■ WHAT TO DO
Output all the data exactly.

■ RECORDS FOR THIS TASK
····················

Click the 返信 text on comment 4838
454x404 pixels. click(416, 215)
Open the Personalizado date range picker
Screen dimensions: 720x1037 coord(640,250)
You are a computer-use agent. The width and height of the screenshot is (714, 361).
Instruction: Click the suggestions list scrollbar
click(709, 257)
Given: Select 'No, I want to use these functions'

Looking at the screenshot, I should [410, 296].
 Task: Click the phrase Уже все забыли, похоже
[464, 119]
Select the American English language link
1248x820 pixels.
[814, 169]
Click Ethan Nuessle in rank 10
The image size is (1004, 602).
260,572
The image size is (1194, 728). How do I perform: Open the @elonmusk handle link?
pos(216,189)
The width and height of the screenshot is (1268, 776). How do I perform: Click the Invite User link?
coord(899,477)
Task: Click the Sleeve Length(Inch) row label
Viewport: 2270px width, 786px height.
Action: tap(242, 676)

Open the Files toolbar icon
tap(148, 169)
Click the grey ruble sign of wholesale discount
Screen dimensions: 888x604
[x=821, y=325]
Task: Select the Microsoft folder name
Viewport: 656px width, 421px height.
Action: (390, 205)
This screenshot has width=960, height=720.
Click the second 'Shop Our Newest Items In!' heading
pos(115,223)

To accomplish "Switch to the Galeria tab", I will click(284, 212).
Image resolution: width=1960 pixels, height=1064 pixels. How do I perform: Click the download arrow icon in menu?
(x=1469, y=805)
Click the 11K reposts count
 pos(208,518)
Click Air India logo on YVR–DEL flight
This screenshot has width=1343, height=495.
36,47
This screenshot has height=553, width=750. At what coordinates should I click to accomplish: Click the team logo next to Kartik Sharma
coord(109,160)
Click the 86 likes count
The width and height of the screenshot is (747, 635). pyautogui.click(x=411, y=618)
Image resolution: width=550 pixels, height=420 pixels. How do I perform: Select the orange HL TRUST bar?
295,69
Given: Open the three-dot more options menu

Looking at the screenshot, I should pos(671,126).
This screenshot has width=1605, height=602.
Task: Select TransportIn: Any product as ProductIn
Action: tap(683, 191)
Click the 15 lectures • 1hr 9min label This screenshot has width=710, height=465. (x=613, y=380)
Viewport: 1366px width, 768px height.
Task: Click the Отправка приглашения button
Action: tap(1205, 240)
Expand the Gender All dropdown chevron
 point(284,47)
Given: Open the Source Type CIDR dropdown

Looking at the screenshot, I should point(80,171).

····················

■ WRITTEN RESPONSE
Click the 返信 text on comment 4838
454x404 pixels. click(416, 215)
Open the Personalizado date range picker
Screen dimensions: 720x1037 coord(640,250)
You are a computer-use agent. The width and height of the screenshot is (714, 361).
Instruction: Click the suggestions list scrollbar
click(709, 257)
Given: Select 'No, I want to use these functions'

Looking at the screenshot, I should [410, 296].
 Task: Click the phrase Уже все забыли, похоже
[464, 119]
Select the American English language link
1248x820 pixels.
[814, 169]
Click Ethan Nuessle in rank 10
The image size is (1004, 602).
260,572
The image size is (1194, 728). How do I perform: Open the @elonmusk handle link?
pos(216,189)
The width and height of the screenshot is (1268, 776). How do I perform: Click the Invite User link?
coord(899,477)
Task: Click the Sleeve Length(Inch) row label
Viewport: 2270px width, 786px height.
Action: tap(242, 676)

Open the Files toolbar icon
tap(148, 169)
Click the grey ruble sign of wholesale discount
Screen dimensions: 888x604
[x=821, y=325]
Task: Select the Microsoft folder name
Viewport: 656px width, 421px height.
Action: (390, 205)
This screenshot has width=960, height=720.
Click the second 'Shop Our Newest Items In!' heading
pos(115,223)

To accomplish "Switch to the Galeria tab", I will click(284, 212).
Image resolution: width=1960 pixels, height=1064 pixels. How do I perform: Click the download arrow icon in menu?
(x=1469, y=805)
Click the 11K reposts count
 pos(208,518)
Click Air India logo on YVR–DEL flight
This screenshot has width=1343, height=495.
36,47
This screenshot has height=553, width=750. At what coordinates should I click to accomplish: Click the team logo next to Kartik Sharma
coord(109,160)
Click the 86 likes count
The width and height of the screenshot is (747, 635). pyautogui.click(x=411, y=618)
Image resolution: width=550 pixels, height=420 pixels. How do I perform: Select the orange HL TRUST bar?
295,69
Given: Open the three-dot more options menu

Looking at the screenshot, I should pos(671,126).
This screenshot has width=1605, height=602.
Task: Select TransportIn: Any product as ProductIn
Action: tap(683, 191)
Click the 15 lectures • 1hr 9min label This screenshot has width=710, height=465. (x=613, y=380)
Viewport: 1366px width, 768px height.
Task: Click the Отправка приглашения button
Action: tap(1205, 240)
Expand the Gender All dropdown chevron
 point(284,47)
Given: Open the Source Type CIDR dropdown

Looking at the screenshot, I should point(80,171).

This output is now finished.